- Born: 22 October 1890 Thurles, County Tipperary, Ireland
- Died: 16 April 1917 (aged 26) Barlin, France
- Buried: Barlin, France
- Allegiance: United Kingdom
- Branch: British Army
- Rank: Corporal
- Service number: 8916
- Unit: Prince of Wales's Leinster Regiment
- Conflicts: First World War
- Awards: Victoria Cross

= John Cunningham (VC 1917) =

British soldier during the First World War and Irish recipient of the Victoria Cross

Corporal John Cunningham , (22 October 1890 - 16 April 1917) was a British soldier during the First World War, an Irish recipient of the Victoria Cross, the highest and most prestigious award for gallantry in the face of the enemy that can be awarded to British and Commonwealth forces.

==Details==
Cunningham, born in Thurles, County Tipperary on 22 October 1890, was one of two sons of Johanna and Joseph Cunningham.

He was 26 years old, and a corporal in the 2nd Battalion, Prince of Wales's Leinster Regiment, when he performed a deed on 12 April 1917 at Bois-en-Hache, near Barlin, France, which earned him the Victoria Cross. Cunningham later died as a result of his injuries.

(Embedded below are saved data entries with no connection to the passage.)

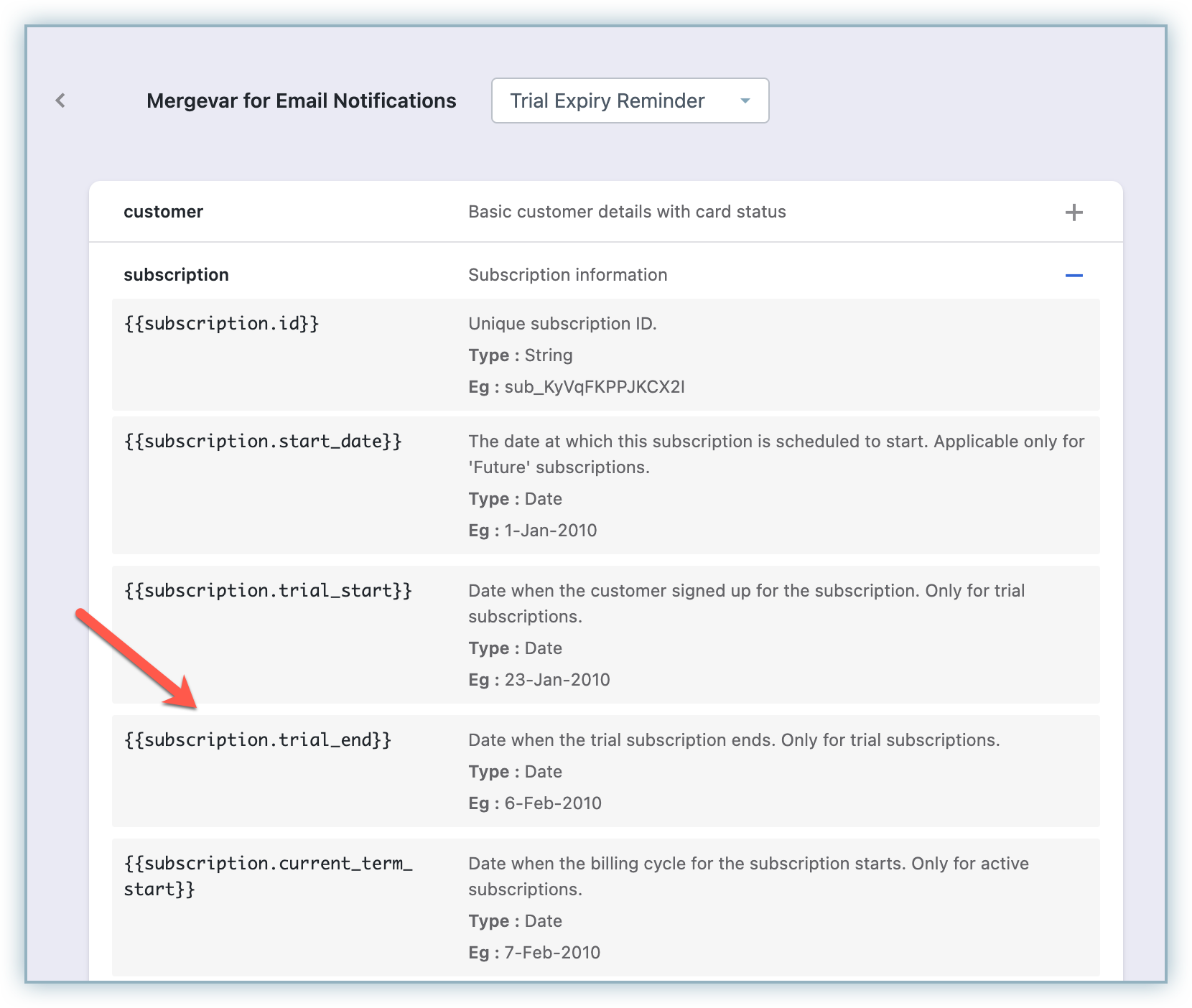1192x1008 pixels.
Task: Select the {{subscription.current_term_start}} merge variable
Action: 268,875
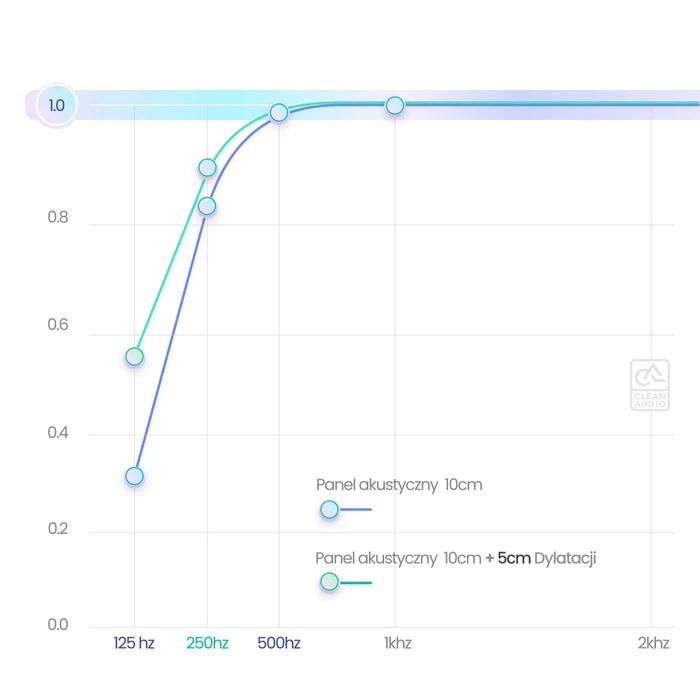Select the blue data point at 125 hz
The width and height of the screenshot is (700, 700).
[x=134, y=476]
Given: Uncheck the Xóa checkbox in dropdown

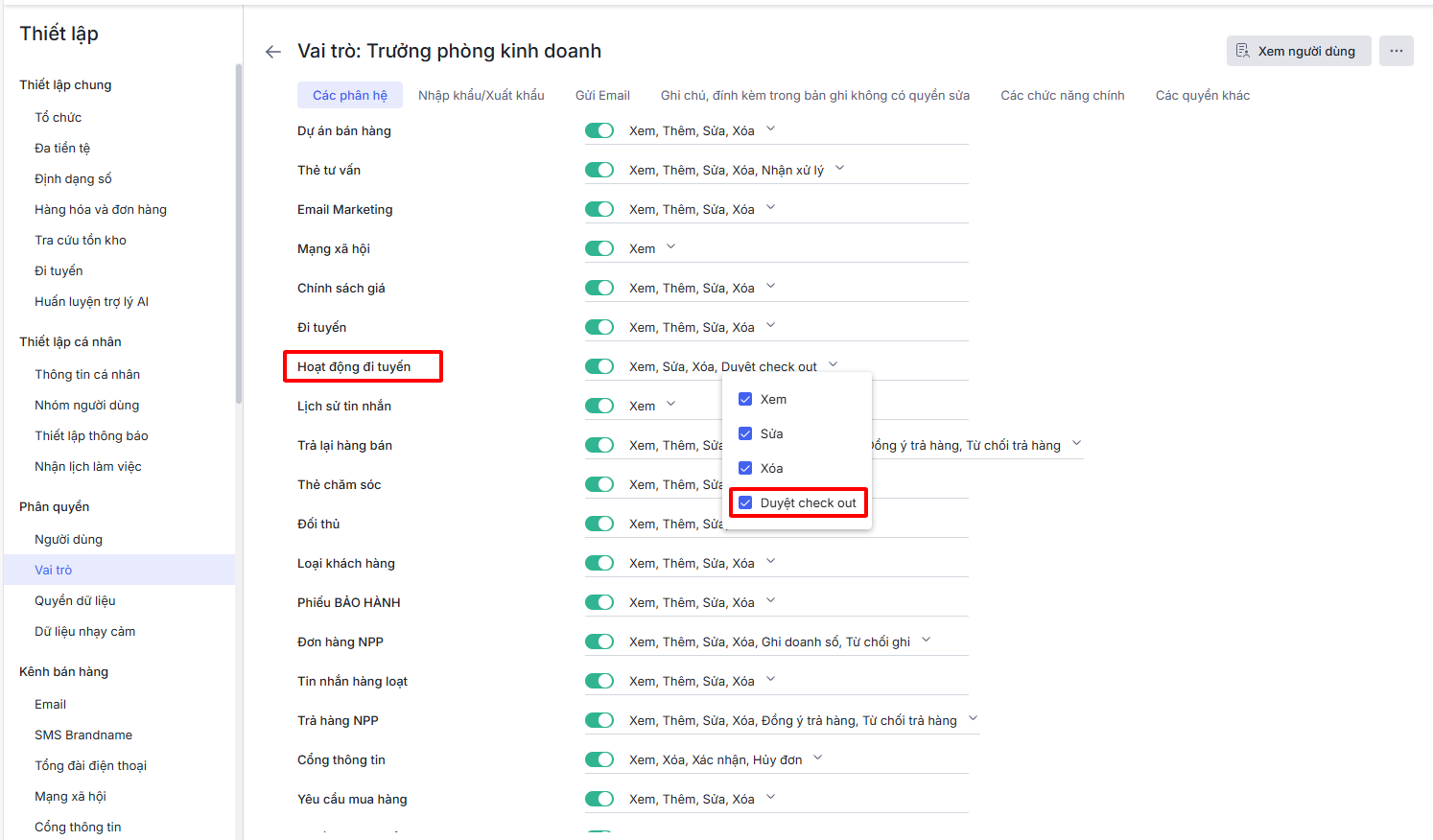Looking at the screenshot, I should pyautogui.click(x=745, y=468).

For most conspicuous bravery and devotion to duty when in command of a Lewis Gun section on the most exposed flank of the attack. His section came under heavy enfilade fire and suffered severely. Although wounded he succeeded almost alone in reaching his objective with his gun, which he got into action in spite of much opposition. When counter-attacked by a party of twenty of the enemy he exhausted his ammunition against them, then, standing in full view, he commenced throwing bombs. He was wounded again, and fell, but picked himself up and continued to fight single-handed with the enemy until his bombs were exhausted. He then made his way back to our lines with a fractured arm and other wounds. There is little doubt that the superb courage of this N.C.O. cleared up a most critical situation on the left flank of the attack. Corporal Cunningham died in hospital from the effects of his wounds.
— The London Gazette, 8 June 1917

He is buried in Barlin cemetery, Pas de Calais, plot 1, row A, grave 39.

==The Medal==
His medals are on loan to the Imperial War Museum in London.